A cada passo, cem passos,
passos dados ao acaso,
no solo dos (des)cuidados...
A cada passo,
cabis baixo o homem conta o dividendo dos enganados.
A cada passo,
solitário sonhamos o encontro tão esperado.
A cada passo, cem passos...
A cada passo, cem descompassos...
A cada passo,
uma pergunta, cem impossíveis respostas...
A cada passo,
é possível sentir a acidez do suspiro fatigado,
do gesto esfarrapado e de tantos olhares enviesados...
A cada passo,
à luz da escuridão e do cano prateado,
cem homens, mulheres e crianças são friamente descampados...
A cada passo,
amparados agora pelo asfalto sujo,
cem barracos são armados no absoluto gesto dos despejados...
A cada passo,
o martelo da justiça sentencia,
sonhar só é possível dentro da lei...
A cada passo,
já não queremos lembrar de onde vem tanta miséria,
se da falta de amor ou do excesso de direito...
A cada passo,
percebemos que já não são simples perguntas sem respostas,
mas interrogações descartadas, abandonadas...

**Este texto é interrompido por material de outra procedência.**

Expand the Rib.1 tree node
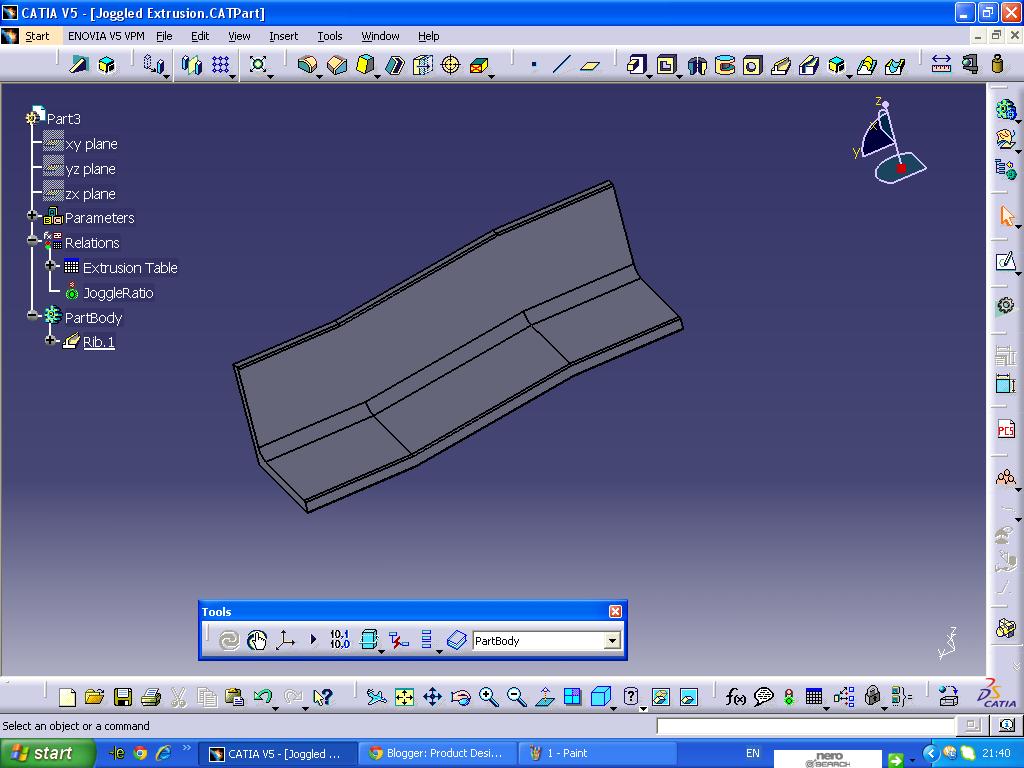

A cada passo, cem passos...
A cada passo, cem descompassos...
A cada passo,
um murmúrio, cem olhares e cem beijos rasgados...
A cada passo,
um descarnado canta, cem cantos, cem sentidos...

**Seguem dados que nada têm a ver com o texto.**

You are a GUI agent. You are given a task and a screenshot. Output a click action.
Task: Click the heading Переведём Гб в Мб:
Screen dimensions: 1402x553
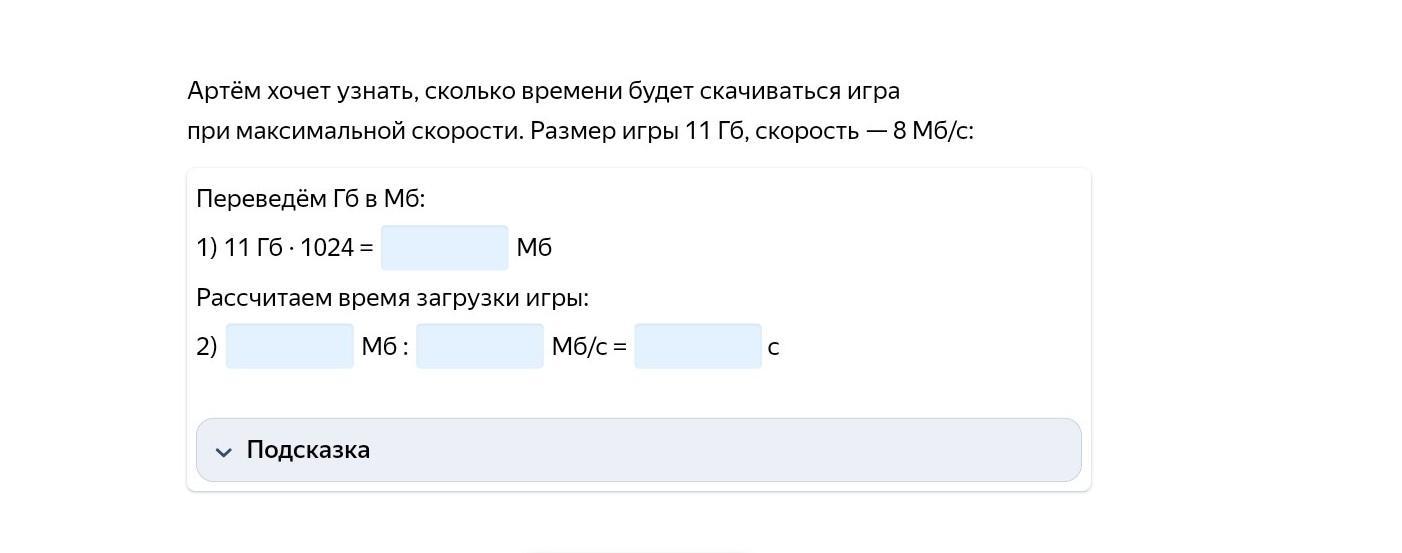click(311, 199)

A cada passo, um ronco sem segredos.
A cada passo, um enigma, centenas de mistérios...
A cada passo,
cem papéis são descolados, largados e jogados
no asfalto dos desencantados.
A cada passo,
há cem flores secas caídas no chão,
cem desamores fugindo do cão,
um grito clamando por atenção.
A cada passo,
um louco, uma puta,
um miserável pedindo por humilhação.
A cada passo,
sem pegadas, sem rastros,
cem destinos cansados,
porém, perpetuamente apressados, com-prensados.
A cada passo,
a copa da árvore balança ensaiando a dança dos ventos.
A cada passo,
um redemoinho de metal
atravessa a incomensurável avenida
oferecendo suas cores de plástico...
A cada passo,
cem prédios acendem simultaneamente,
cem luzes, espantando a escuridão.
A cada passo,
cem abraços apertados sussurram compreensão.
A cada passo,
cem estrelas despontam no céu,
uma lua desponta no olhar
e uma saudade brota no coração.
A cada passo,
cem viagens, cem canções,
uma palavra de consolação.
A cada passo,
cem versos amargos são escritos e abandonados.
A cada passo,
cem bêbados brindam a vida espantando a morte.
A cada passo,
um pássaro arranha-céu
mergulha velozmente para o infinito.
A cada passo,
a cada metro, em cada esquina,
uma densa nuvem de fumaça cobre as torres de cimento.
A cada passo,
no meio da multidão um segredo confessa solidão.
A cada passo,
cem retratos desbotados não revelam uma imaginação.
A cada passo,
aquele encontro tão esperado não quer mais compreensão.
A cada passo,
em cada sinal, em todas as ruas, em todos os bares,
cem crianças vendem coisas esperando por redenção.
A cada passo, cem quadras vazias,
A cada passo, cem avenidas coloridas,
A cada passo, cem palavras roubadas,
A cada passo, cem esperanças perdidas,
A cada passo, somos devorados pelo cimento monstro da criação.
A cada passo,
nós aqui,
no trânsito eterno das ilusões.
cortaruas, São Paulo, julho de 2002.